▸ ソース抜粋
________________________

Newer
Older
BrainWave-Task-Visualizer / model_training.py
import numpy as np
import pandas as pd
from sklearn.svm import SVC
from sklearn.ensemble import RandomForestClassifier
from sklearn.metrics import classification_report, confusion_matrix, roc_auc_score
from sklearn.model_selection import GridSearchCV, StratifiedKFold
import xgboost as xgb
from typing import Dict, Any
import matplotlib.pyplot as plt
import seaborn as sns
from sklearn.preprocessing import LabelBinarizer

class EEGClassifier:
    def __init__(self, random_state: int = 42):
        """
        EEG信号の分類モデルを管理するクラス
        
        Parameters:
        random_state: int, 乱数シード
        """
        self.random_state = random_state
        self.models = self._define_models()
        self.best_models = {}
        self.feature_importance = {}
        
    def _define_models(self) -> Dict[str, Dict[str, Any]]:
        """モデルとハイパーパラメータの定義"""
        return {
            'svm': {
                'model': SVC(probability=True, random_state=self.random_state),
                'params': {
                    'C': [0.1, 1, 10, 100],
                    'kernel': ['rbf', 'poly'],
                    'gamma': ['scale', 'auto'],
                    'class_weight': ['balanced', None]
                }
            },
            'random_forest': {
                'model': RandomForestClassifier(random_state=self.random_state),
                'params': {
                    'n_estimators': [100, 200, 300],
                    'max_depth': [10, 20, 30, None],
                    'min_samples_split': [2, 5, 10],
                    'class_weight': ['balanced', 'balanced_subsample', None]
                }
            },
            'xgboost': {
                'model': xgb.XGBClassifier(random_state=self.random_state),
                'params': {
                    'n_estimators': [100, 200, 300],
                    'max_depth': [3, 5, 7],
                    'learning_rate': [0.01, 0.1],
                    'min_child_weight': [1, 3, 5],
                    'subsample': [0.8, 0.9, 1.0],
                    'colsample_bytree': [0.8, 0.9, 1.0]
                }
            }
        }
    
    def train_and_evaluate(self, processed_data: Dict[str, Any], cv_folds: int = 5) -> Dict[str, Dict[str, Any]]:
        """
        モデルの学習と評価を実行
        
        Parameters:
        processed_data: preprocess_eeg_dataからの出力
        cv_folds: クロスバリデーションの分割数
        
        Returns:
        Dict: 各モデルの評価結果
        """
        X_train = processed_data['X_train']
        X_test = processed_data['X_test']
        y_train = processed_data['y_train']
        y_test = processed_data['y_test']
        feature_names = processed_data['feature_names']
        
        results = {}
        
        for name, model_info in self.models.items():
            print(f"\nTraining {name}...")
            
            # クロスバリデーション設定
            cv = StratifiedKFold(n_splits=cv_folds, shuffle=True, random_state=self.random_state)
            
            # グリッドサーチ
            grid_search = GridSearchCV(
                model_info['model'],
                model_info['params'],
                cv=cv,
                scoring=['accuracy', 'f1_macro', 'roc_auc_ovr'],
                refit='f1_macro',
                n_jobs=-1,
                verbose=1
            )
            
            # モデルの学習
            grid_search.fit(X_train, y_train)

________________________

▸ 記録情報
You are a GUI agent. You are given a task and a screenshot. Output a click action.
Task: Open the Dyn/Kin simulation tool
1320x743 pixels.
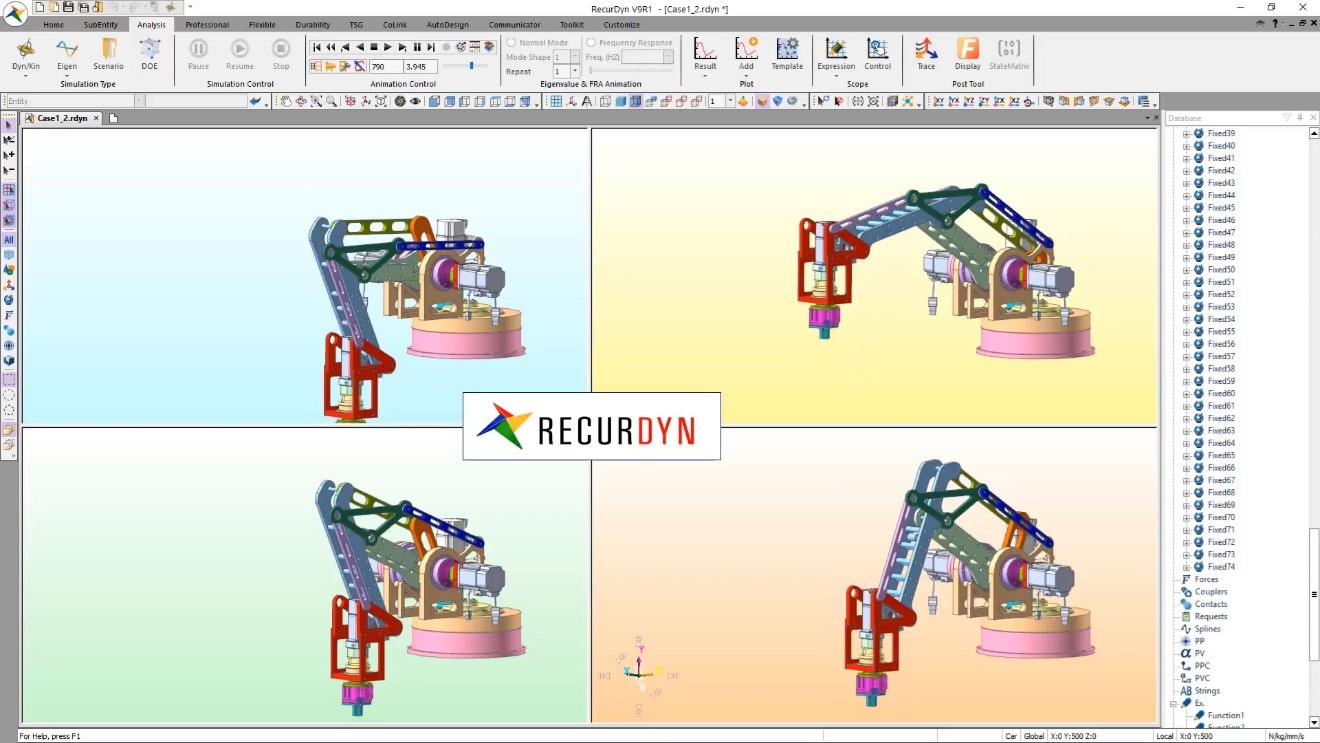point(26,51)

________________________

ソース抜粋の「モデルの学習と評価を実行」という一文を英語に翻訳してください。

▸ 最終回答
Runs model training and evaluation.